A recent review published in the New England Journal of Medicine (NEJM) has aimed to recapitulate the knowledge that has been gained so far on transmission, symptomatology, diagnosis and treatment. In Africa, the Zika virus circulates in a transmission cycle between nonhuman primates and certain forest-dwelling species of aedes mosquitoes. However, in suburban and urban settings, Zika virus is transmitted in a human–mosquito–human transmission cycle, mostly involving A. aegypti mosquitoes. Additionally, Zika virus can be transmitted sexually and from the pregnant mother to the fetus, as viral RNA has been identified in the brains and placentas of children born with microcephaly. The often mild and nonspecific clinical manifestations resemble those inflicted by other tropical infections such as dengue and include fever, skin rash, conjunctivitis, arthralgia and headache. Moreover, the infection has been associated with the occurrence of the Guillain-Barré syndrome. The most feared complications include fetal congenital anomalies such as microcephaly, although the full spectrum remains elusive. A definitive diagnoses is made by detecting viral nucleic acid by RT-PCR and IgM antibodies by MAC-ELISA, although cross-reactivity with other flaviviridiae complicates serologic assessment. As no Zika virus vaccine exists, treatment focuses on the symptoms itself and on prevention and control measures to avoid mosquito bites, reducing sexual transmission and controlling of the mosquito vector.

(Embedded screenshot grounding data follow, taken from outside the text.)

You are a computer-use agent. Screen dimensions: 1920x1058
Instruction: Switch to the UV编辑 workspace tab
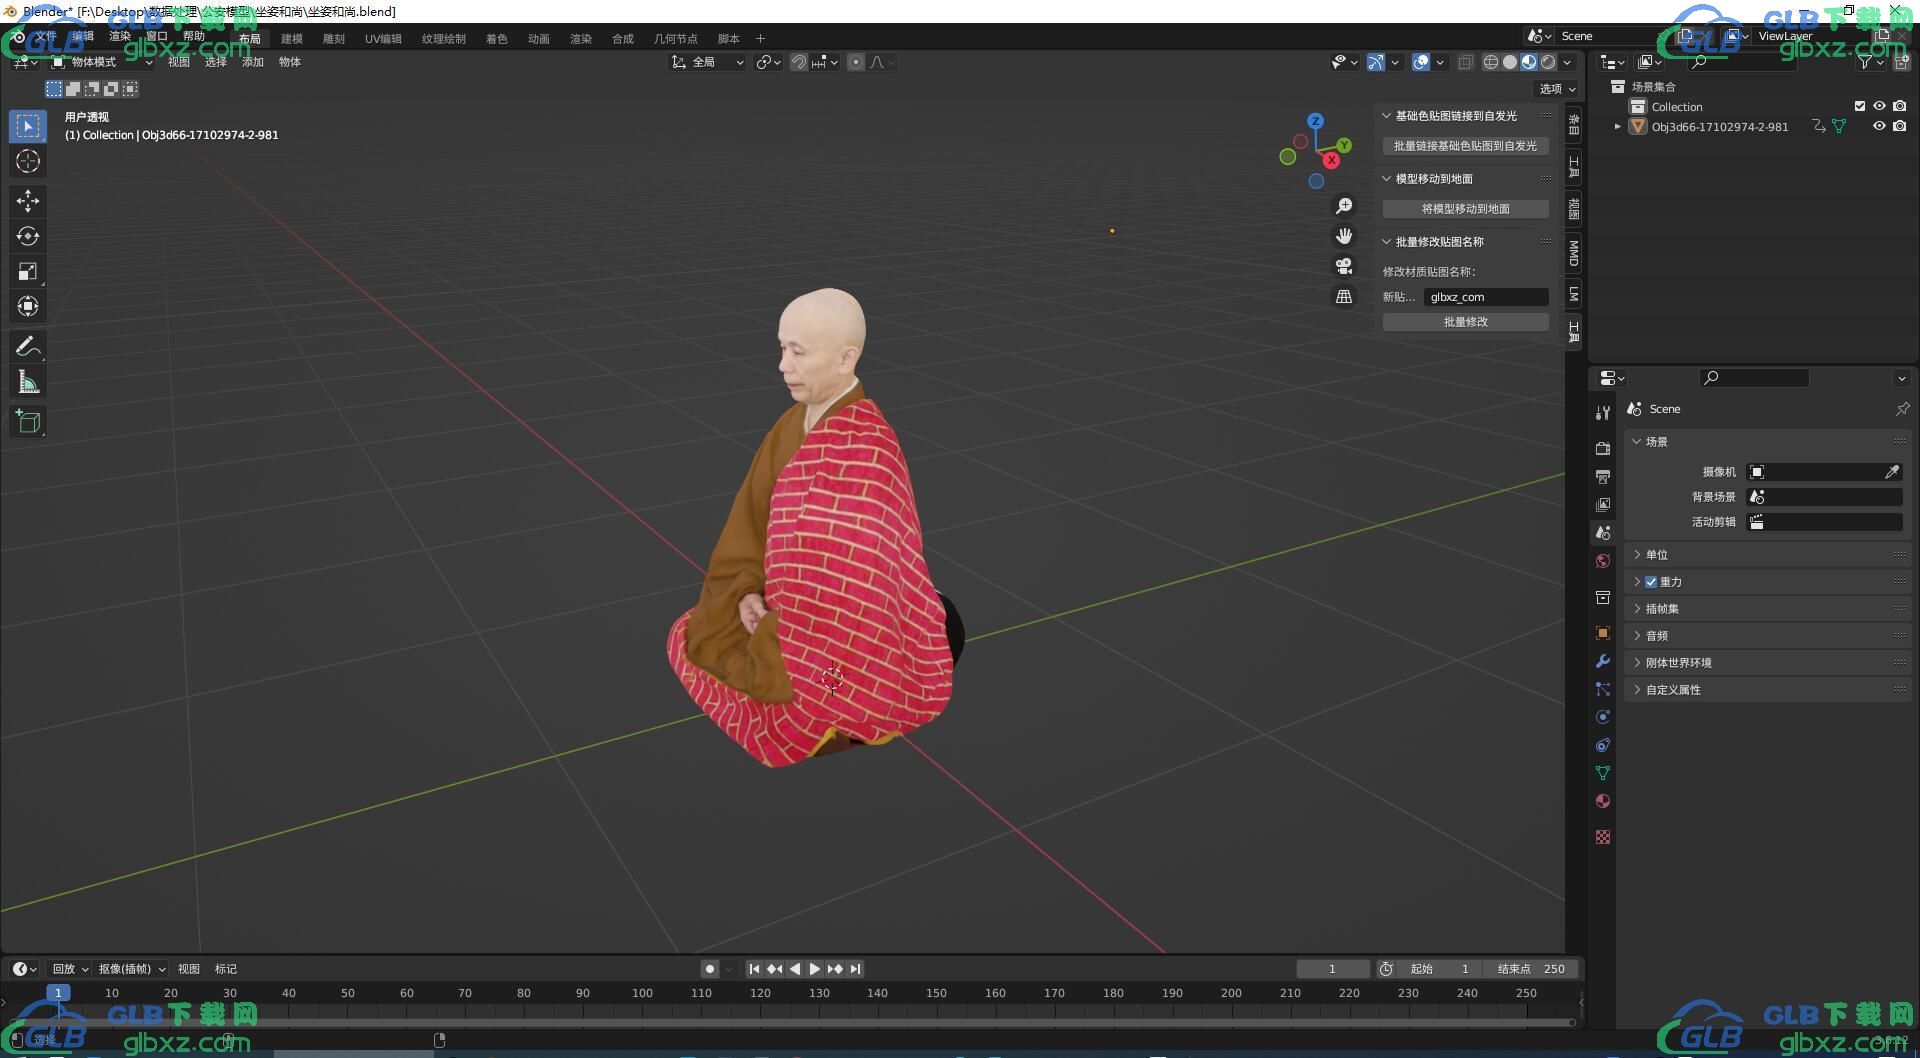tap(383, 39)
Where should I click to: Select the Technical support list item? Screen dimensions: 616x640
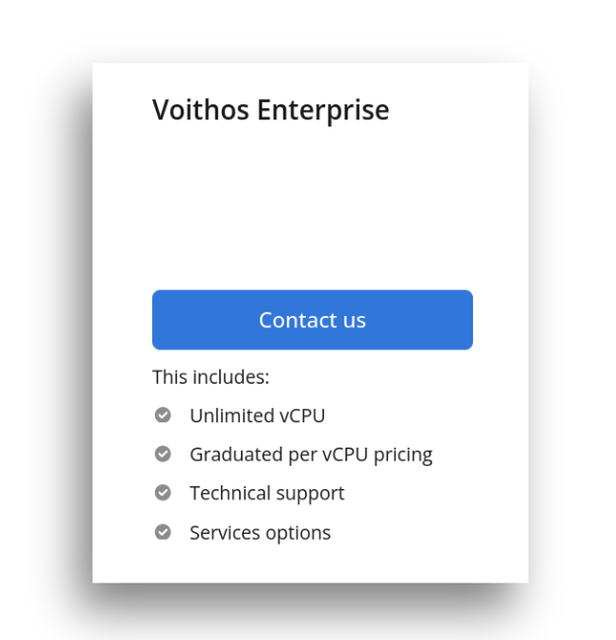(267, 493)
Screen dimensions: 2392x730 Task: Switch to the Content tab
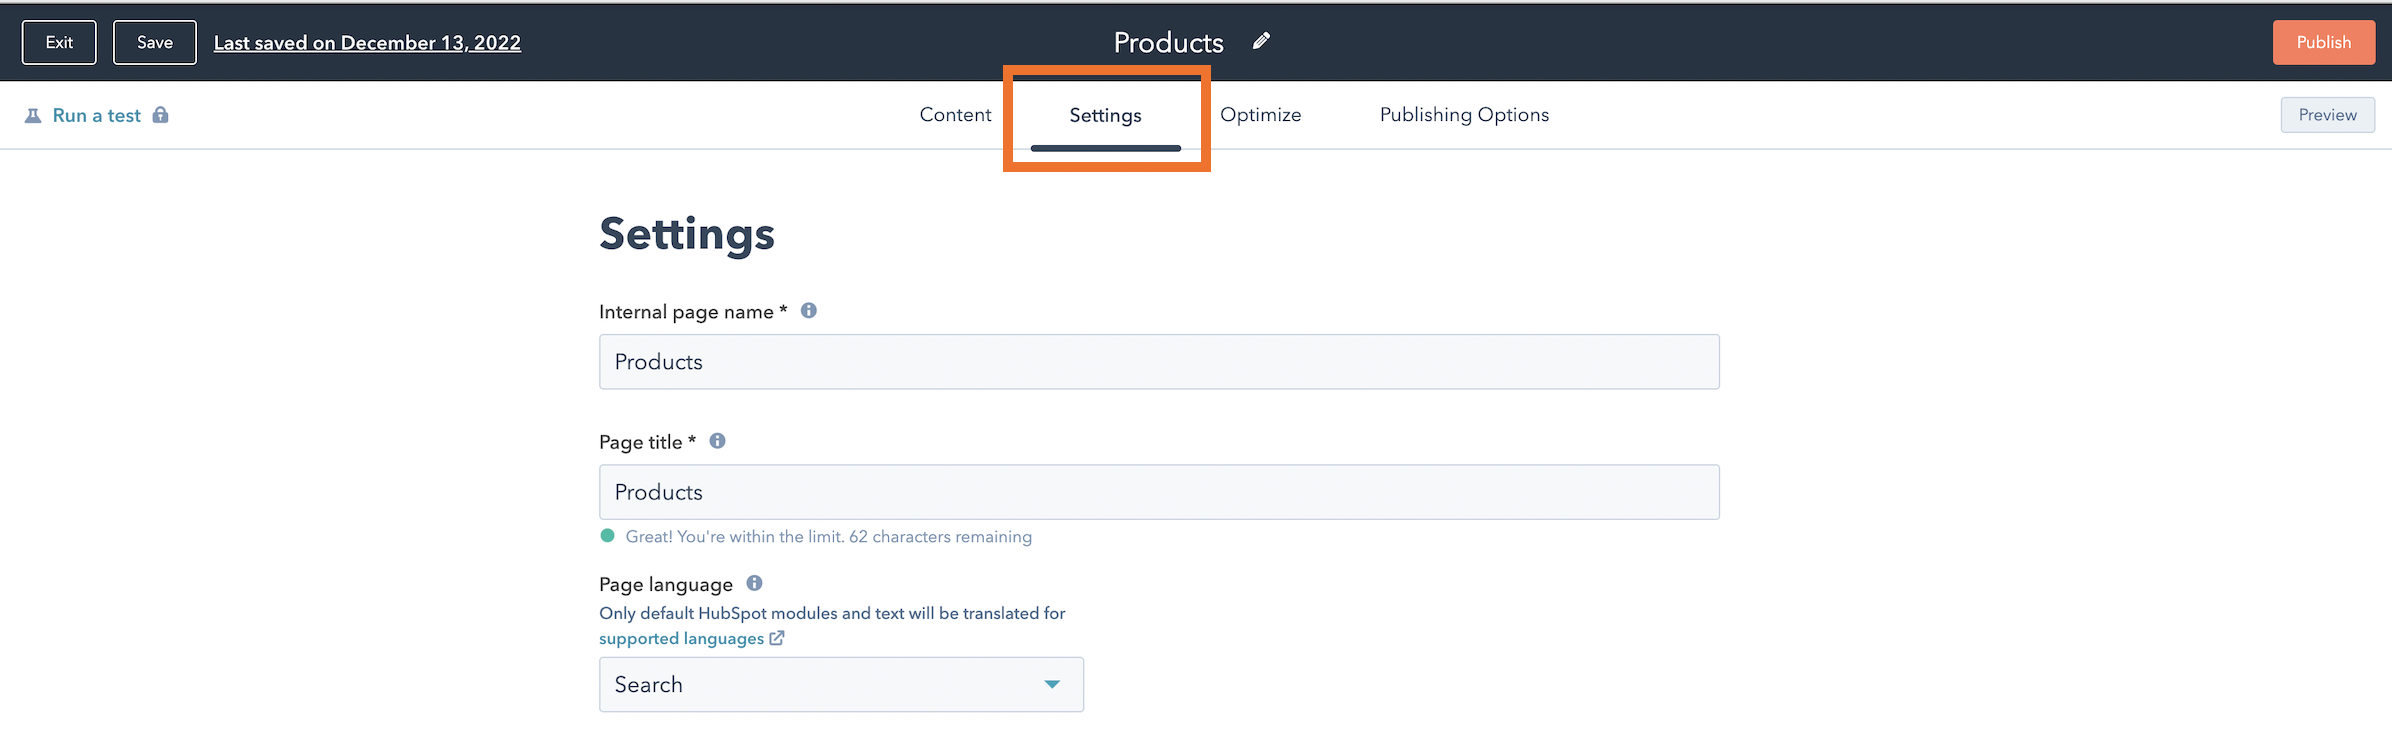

In conclusion, the current incidence of Zika virus is difficult to estimate as the symptoms are often nonspecific and generally mild, laboratory diagnosis is not uniformly available, and flavivirus antibody cross-reactivity complicates serologic assessment in dengue-endemic areas. However, the virus is expected to spread. Therefore, rapidly tackling the remaining research gaps is essential to develop better diagnostic tools, effective treatment and protective vaccines.